Question

The type of hybrid orbital used by the oxygen atom in $C{l_2}O$ molecule is
$A)Sp$
$B)S{p^3}$
$C)S{p^2}$
$D)None$

Answer 1

The electronic configuration of oxygen is $1{s^2},2{s^2},2{p^4}$ . The hybridization concept is used to explain the concept. The oxygen atom is bound with chlorine and forms $2$ bond with chlorine and has $2$ lone pairs.

Complete answer:
Hybridization is an interaction of numerically joining at least two nuclear orbitals from a similar molecule to shape a totally new orbital not the same as its parts and thus being called a hybrid orbital.
The first nuclear orbitals are comparative in energy, yet not the same.
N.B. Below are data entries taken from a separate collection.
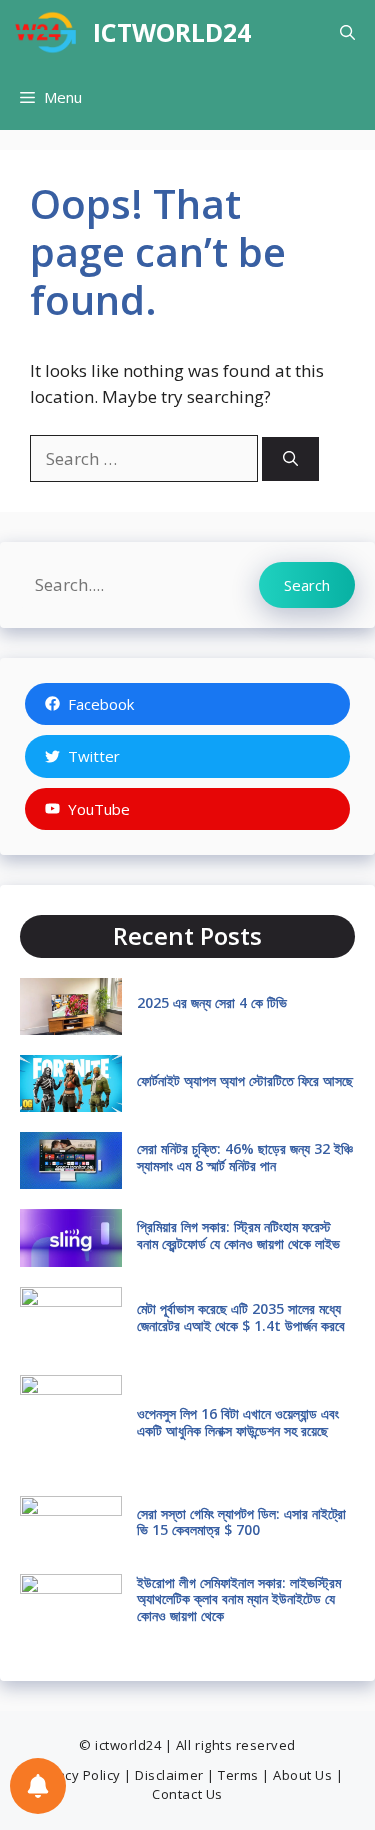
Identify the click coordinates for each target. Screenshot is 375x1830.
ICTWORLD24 (172, 32)
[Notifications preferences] (38, 1786)
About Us (302, 1775)
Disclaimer (169, 1775)
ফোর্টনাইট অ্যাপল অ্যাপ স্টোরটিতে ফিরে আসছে (245, 1080)
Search (307, 585)
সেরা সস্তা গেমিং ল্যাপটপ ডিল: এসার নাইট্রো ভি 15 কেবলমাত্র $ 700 (241, 1522)
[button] (347, 32)
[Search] (290, 459)
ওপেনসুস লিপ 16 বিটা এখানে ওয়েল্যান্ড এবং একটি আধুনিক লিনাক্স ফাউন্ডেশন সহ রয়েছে (238, 1422)
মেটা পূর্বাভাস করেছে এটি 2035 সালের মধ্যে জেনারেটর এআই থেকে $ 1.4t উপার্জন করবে (241, 1317)
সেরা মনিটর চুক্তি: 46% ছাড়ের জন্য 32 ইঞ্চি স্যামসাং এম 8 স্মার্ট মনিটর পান (245, 1157)
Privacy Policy (76, 1775)
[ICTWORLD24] (46, 32)
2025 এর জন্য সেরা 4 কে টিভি (212, 1002)
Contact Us (187, 1794)
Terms (238, 1775)
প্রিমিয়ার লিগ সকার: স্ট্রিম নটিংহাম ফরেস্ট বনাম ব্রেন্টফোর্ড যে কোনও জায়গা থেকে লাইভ (238, 1235)
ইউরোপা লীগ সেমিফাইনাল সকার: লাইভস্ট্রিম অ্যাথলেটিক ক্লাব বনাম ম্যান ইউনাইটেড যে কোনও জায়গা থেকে (239, 1599)
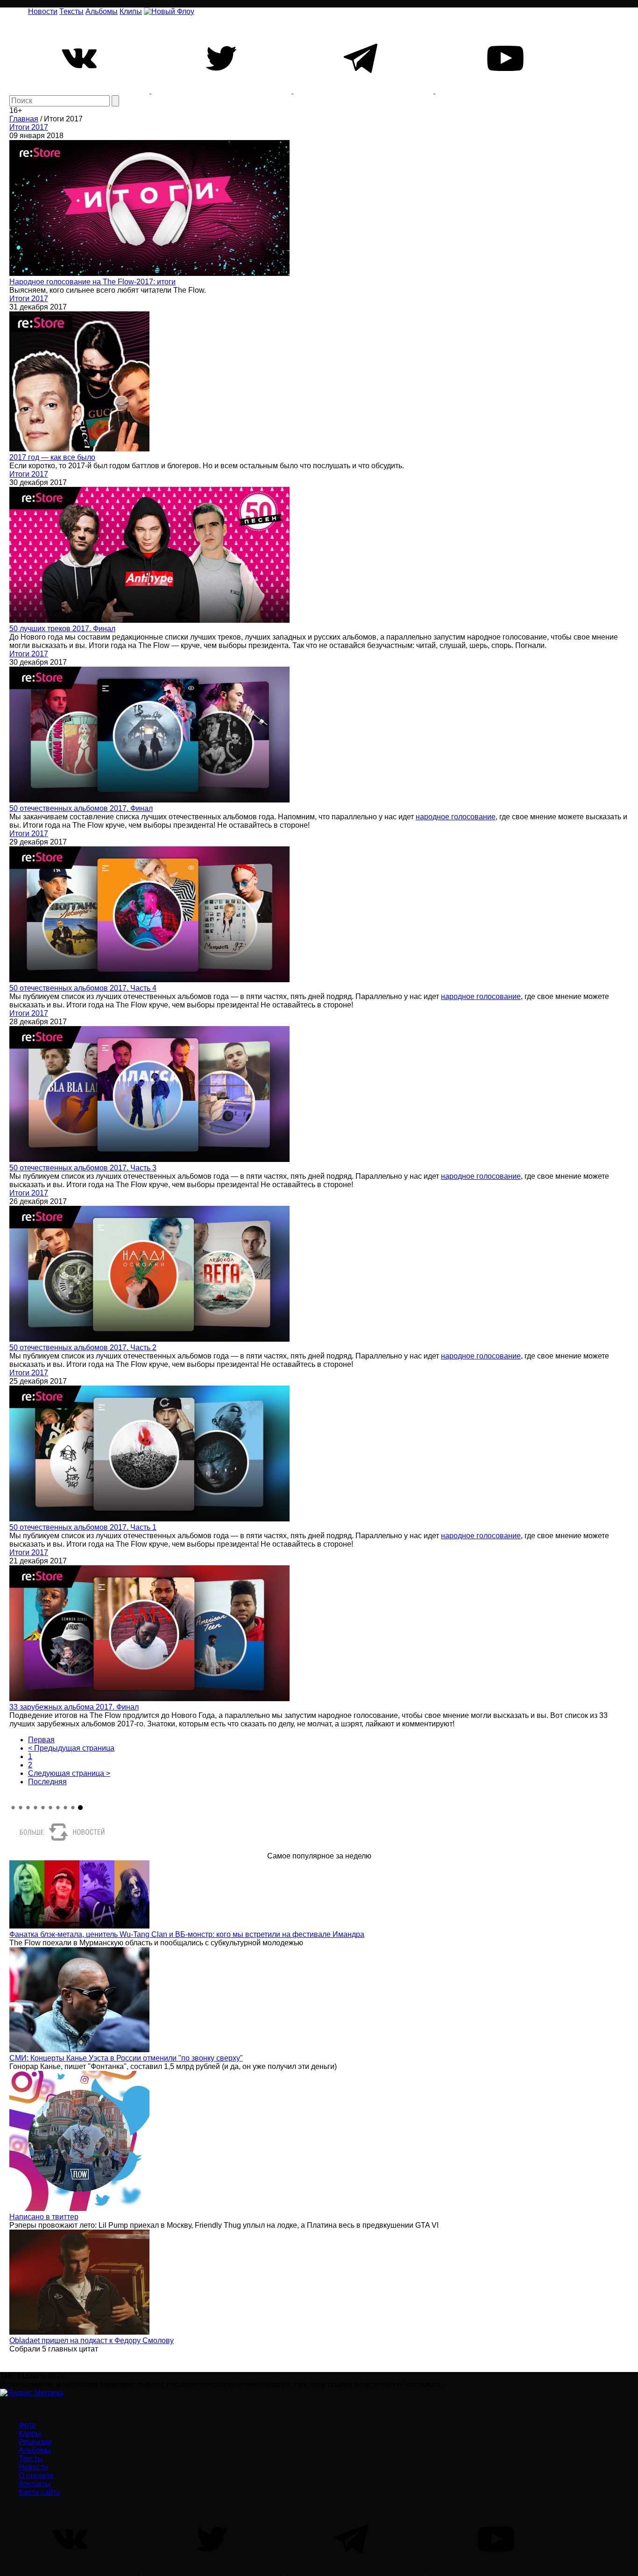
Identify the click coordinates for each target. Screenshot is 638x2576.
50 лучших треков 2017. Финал (62, 629)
The subsequent mixture orbitals are identical in energy to each other and are arranged so they can frame bonds with different ions.
The electronic configuration of oxygen is
$= 1{s^2},2{s^2},2P{x^2},2P{y^1},2P{z^1}$
It structures two bonds with chlorine and has two lone pairs of electrons present. Thus, a sum of four hybrid orbitals are needed.
So, the hybridization of oxygen atoms is $s{p^3}$ .
The correct answer is $B)$ .

Additional Information:
From all conceivable half and half orbitals of s and p the tetrahedral orbitals are the most appropriate for framing solid bonds. Even in deviated particles, the bond points around a tetrahedral carbon are normally somewhere in the range of $106$ and $113$ degrees. To examine bond points that vary enormously from the tetrahedral values, like cyclopropane, and note that the strain in these bonds makes them less steady, and hence simpler to break.

Note:
The resultant shape is $V$ -Type . We realize that in sp3 structure bond point is $109.47$ however a highly electro-negative oxygen molecule pulls in $Cl - O$ fortified electrons toward oxygen making repulsion.